## Task
Counting only lines that contain "volume", how many are there in the records below? Give the figure alone.

## Data records
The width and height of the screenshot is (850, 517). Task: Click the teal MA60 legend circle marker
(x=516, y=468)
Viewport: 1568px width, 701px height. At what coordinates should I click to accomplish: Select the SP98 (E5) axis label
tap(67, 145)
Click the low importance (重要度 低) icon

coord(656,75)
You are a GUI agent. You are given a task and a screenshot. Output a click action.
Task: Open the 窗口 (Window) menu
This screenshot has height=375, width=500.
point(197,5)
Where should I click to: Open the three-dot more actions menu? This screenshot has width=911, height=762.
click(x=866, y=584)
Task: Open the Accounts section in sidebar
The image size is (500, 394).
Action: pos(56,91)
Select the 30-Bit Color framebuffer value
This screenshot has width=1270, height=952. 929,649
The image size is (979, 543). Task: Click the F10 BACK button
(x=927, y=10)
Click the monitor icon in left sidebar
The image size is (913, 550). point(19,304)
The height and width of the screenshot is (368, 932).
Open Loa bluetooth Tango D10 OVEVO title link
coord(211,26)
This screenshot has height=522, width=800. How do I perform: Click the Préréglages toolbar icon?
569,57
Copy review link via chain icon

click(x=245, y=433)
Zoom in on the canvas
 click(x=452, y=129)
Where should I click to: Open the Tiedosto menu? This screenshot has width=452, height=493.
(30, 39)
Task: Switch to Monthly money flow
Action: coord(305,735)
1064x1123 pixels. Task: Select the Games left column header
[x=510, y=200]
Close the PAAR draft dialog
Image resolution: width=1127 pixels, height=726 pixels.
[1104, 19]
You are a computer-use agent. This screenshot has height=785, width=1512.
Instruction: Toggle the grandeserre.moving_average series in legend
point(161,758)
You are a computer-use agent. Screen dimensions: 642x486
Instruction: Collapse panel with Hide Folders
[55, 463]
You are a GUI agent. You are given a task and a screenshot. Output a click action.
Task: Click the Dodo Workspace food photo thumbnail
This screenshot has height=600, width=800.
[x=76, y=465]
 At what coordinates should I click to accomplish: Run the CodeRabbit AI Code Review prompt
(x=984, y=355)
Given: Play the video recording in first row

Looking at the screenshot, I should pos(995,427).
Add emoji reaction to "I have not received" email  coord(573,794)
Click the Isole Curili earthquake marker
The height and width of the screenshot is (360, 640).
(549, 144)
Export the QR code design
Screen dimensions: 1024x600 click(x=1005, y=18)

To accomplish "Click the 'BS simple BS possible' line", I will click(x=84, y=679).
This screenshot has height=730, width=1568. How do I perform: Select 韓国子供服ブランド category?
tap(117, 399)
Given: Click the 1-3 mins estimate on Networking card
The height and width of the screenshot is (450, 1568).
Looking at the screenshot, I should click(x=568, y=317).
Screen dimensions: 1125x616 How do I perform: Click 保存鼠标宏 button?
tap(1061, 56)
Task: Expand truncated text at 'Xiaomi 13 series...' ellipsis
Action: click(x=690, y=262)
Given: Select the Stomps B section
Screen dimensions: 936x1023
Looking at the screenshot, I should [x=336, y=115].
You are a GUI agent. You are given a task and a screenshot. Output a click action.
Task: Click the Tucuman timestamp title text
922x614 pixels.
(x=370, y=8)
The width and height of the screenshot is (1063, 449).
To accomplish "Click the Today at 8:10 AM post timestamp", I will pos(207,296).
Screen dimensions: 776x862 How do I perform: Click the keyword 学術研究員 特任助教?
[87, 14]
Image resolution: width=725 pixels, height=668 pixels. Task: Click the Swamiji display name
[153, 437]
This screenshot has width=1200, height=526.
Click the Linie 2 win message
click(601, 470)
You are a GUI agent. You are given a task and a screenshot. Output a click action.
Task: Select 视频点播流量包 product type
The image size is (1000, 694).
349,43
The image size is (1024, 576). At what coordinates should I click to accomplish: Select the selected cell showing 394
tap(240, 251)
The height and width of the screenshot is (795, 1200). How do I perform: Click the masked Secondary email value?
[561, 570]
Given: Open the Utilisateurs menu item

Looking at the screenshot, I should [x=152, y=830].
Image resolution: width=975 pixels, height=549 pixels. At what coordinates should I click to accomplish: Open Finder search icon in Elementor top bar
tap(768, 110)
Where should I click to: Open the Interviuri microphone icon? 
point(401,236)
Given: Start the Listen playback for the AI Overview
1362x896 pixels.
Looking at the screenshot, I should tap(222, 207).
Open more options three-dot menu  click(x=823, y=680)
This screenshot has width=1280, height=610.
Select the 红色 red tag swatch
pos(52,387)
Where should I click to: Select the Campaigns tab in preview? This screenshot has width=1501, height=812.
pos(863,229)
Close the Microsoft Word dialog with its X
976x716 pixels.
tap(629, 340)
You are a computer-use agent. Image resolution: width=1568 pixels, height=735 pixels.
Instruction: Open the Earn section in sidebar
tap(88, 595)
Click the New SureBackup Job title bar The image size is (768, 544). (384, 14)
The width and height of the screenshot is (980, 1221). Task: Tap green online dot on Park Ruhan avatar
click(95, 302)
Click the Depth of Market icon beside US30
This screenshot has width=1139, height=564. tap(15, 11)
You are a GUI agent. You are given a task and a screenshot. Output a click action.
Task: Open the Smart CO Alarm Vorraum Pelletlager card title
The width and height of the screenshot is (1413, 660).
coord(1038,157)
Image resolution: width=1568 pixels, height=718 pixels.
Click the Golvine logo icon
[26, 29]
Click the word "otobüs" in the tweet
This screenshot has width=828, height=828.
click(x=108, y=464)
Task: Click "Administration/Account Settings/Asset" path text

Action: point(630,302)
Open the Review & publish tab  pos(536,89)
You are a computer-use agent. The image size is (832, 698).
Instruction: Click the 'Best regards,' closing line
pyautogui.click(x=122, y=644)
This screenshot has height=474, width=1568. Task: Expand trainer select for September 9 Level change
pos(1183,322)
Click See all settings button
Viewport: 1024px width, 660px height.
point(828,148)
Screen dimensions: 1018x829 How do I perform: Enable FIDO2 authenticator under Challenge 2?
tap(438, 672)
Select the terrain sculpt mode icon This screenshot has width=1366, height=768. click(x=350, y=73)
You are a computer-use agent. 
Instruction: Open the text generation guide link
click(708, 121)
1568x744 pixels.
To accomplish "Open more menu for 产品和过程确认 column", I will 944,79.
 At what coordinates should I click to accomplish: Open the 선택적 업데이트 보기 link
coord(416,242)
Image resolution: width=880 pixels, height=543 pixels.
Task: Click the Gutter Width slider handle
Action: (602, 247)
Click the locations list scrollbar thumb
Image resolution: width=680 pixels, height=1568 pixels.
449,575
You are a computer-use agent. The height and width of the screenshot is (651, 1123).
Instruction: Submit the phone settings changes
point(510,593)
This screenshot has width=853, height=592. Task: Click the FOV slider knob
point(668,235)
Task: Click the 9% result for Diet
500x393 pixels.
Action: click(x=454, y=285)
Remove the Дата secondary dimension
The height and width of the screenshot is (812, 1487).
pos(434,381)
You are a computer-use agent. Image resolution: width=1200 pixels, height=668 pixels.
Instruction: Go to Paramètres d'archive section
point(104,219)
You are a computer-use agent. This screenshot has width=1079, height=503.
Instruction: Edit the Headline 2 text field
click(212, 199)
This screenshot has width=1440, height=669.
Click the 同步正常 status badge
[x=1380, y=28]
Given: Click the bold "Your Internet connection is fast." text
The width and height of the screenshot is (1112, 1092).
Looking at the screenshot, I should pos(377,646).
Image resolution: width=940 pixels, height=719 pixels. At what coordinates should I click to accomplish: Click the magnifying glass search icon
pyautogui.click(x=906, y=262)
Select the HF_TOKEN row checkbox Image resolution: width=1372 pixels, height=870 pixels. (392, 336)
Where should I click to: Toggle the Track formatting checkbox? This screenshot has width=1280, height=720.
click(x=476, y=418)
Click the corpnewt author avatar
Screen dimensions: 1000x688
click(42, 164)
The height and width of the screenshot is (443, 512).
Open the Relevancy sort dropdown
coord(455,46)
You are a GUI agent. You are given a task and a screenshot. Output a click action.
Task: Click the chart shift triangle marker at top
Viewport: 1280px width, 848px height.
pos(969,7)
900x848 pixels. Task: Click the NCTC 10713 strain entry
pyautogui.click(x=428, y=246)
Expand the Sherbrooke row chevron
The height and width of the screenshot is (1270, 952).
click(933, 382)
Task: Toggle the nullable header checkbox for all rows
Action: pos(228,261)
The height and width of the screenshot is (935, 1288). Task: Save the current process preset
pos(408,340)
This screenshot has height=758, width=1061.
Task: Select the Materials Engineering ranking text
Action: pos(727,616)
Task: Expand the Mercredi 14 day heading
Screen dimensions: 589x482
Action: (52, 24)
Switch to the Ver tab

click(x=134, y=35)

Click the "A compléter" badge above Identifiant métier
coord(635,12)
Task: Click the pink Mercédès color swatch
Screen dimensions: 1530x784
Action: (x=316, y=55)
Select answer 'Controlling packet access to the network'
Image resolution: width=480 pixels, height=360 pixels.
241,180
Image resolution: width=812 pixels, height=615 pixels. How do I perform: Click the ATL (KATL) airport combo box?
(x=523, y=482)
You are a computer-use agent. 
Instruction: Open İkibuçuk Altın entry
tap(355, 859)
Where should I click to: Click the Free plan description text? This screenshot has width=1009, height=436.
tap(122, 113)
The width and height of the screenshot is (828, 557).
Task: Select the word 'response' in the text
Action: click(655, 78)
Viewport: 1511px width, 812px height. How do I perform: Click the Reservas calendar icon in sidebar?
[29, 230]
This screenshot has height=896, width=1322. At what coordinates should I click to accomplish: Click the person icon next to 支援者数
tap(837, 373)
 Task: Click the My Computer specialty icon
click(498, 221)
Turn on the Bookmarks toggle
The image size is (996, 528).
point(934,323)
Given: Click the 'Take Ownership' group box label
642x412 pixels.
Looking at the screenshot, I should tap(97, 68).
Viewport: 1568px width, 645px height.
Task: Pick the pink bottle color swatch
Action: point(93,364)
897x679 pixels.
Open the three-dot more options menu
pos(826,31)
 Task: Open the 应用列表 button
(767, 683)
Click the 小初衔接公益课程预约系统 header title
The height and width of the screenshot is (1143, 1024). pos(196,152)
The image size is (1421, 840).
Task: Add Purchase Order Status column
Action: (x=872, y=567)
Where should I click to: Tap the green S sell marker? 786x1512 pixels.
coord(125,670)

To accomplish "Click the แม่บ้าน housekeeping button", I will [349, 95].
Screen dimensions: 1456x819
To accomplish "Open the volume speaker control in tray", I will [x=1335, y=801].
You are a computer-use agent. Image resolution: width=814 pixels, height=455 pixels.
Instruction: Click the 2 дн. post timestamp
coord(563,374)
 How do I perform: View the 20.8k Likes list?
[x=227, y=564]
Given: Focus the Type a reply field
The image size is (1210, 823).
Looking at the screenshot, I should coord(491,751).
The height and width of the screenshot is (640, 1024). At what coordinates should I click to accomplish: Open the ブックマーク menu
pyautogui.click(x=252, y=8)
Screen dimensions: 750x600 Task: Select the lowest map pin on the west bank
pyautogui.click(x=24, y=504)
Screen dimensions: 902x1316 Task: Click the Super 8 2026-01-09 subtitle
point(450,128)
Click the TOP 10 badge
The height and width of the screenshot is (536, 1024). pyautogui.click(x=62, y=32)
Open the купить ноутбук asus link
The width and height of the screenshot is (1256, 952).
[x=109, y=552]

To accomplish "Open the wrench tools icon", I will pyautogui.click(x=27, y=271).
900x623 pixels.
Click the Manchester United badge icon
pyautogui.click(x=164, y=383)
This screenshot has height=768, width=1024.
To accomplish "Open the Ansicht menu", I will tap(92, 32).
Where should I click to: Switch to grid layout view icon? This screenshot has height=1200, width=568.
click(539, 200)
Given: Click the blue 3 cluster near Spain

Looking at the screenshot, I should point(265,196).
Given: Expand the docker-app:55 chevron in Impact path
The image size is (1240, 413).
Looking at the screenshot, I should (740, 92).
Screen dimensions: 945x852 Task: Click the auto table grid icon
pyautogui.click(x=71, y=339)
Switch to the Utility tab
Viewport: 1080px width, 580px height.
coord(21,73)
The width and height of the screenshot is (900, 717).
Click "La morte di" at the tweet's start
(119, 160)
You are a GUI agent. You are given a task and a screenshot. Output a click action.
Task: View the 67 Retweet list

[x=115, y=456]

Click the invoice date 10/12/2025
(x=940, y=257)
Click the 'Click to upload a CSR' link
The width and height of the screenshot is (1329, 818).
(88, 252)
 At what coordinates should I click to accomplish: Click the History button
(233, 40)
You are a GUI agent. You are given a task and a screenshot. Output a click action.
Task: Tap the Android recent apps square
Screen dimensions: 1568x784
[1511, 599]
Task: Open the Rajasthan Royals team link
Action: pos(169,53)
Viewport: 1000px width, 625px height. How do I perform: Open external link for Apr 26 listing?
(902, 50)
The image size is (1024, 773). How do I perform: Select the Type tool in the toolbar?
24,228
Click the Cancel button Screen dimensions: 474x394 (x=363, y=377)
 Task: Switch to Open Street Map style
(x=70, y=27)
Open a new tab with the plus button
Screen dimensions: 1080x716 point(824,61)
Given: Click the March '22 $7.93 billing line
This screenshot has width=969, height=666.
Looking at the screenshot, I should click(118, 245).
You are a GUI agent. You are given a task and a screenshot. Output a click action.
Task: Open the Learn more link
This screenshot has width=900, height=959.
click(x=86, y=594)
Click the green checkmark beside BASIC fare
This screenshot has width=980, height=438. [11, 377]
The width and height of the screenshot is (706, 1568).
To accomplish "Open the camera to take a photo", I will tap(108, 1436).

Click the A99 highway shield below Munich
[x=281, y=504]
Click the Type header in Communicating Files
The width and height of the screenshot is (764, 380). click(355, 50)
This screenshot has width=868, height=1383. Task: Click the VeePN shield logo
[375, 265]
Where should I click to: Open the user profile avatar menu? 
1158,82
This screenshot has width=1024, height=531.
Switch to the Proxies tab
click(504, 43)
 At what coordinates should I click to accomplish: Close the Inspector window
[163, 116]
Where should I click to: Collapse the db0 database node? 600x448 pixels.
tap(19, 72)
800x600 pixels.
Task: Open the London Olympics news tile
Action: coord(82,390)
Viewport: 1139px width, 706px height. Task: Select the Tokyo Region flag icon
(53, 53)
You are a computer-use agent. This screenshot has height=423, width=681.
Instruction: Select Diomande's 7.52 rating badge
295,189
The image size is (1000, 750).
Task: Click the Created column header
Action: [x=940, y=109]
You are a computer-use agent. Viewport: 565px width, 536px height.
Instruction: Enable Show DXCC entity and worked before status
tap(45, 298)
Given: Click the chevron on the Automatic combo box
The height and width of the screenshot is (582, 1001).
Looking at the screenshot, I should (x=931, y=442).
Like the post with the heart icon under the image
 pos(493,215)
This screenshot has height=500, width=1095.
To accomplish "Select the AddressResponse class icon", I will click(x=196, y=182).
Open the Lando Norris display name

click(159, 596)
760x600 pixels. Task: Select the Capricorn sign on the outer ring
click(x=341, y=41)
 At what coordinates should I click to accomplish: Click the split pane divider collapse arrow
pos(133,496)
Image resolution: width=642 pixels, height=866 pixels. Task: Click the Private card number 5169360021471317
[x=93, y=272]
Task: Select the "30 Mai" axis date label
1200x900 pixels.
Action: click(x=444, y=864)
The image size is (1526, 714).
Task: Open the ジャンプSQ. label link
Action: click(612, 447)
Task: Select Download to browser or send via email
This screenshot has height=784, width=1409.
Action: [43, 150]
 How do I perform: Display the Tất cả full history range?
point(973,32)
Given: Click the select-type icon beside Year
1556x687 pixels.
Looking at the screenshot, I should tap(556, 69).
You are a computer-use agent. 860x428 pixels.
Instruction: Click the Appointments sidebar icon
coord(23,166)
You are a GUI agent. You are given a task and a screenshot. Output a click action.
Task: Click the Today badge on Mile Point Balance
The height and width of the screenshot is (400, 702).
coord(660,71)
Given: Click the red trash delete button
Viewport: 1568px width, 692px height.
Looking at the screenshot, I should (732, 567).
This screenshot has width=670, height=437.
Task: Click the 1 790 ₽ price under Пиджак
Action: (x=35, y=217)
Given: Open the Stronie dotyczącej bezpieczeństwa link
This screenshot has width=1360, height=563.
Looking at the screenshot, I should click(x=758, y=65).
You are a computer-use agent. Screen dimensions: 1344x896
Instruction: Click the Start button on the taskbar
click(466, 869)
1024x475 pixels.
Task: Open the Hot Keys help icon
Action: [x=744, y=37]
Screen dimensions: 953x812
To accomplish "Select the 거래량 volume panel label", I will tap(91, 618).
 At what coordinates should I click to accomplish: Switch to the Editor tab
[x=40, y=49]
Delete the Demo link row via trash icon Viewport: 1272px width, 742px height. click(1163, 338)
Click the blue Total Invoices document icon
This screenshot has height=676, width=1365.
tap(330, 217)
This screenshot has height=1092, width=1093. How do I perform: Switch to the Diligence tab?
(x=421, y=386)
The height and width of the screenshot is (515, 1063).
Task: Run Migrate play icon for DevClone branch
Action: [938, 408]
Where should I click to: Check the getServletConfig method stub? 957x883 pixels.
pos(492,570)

## Expected output
2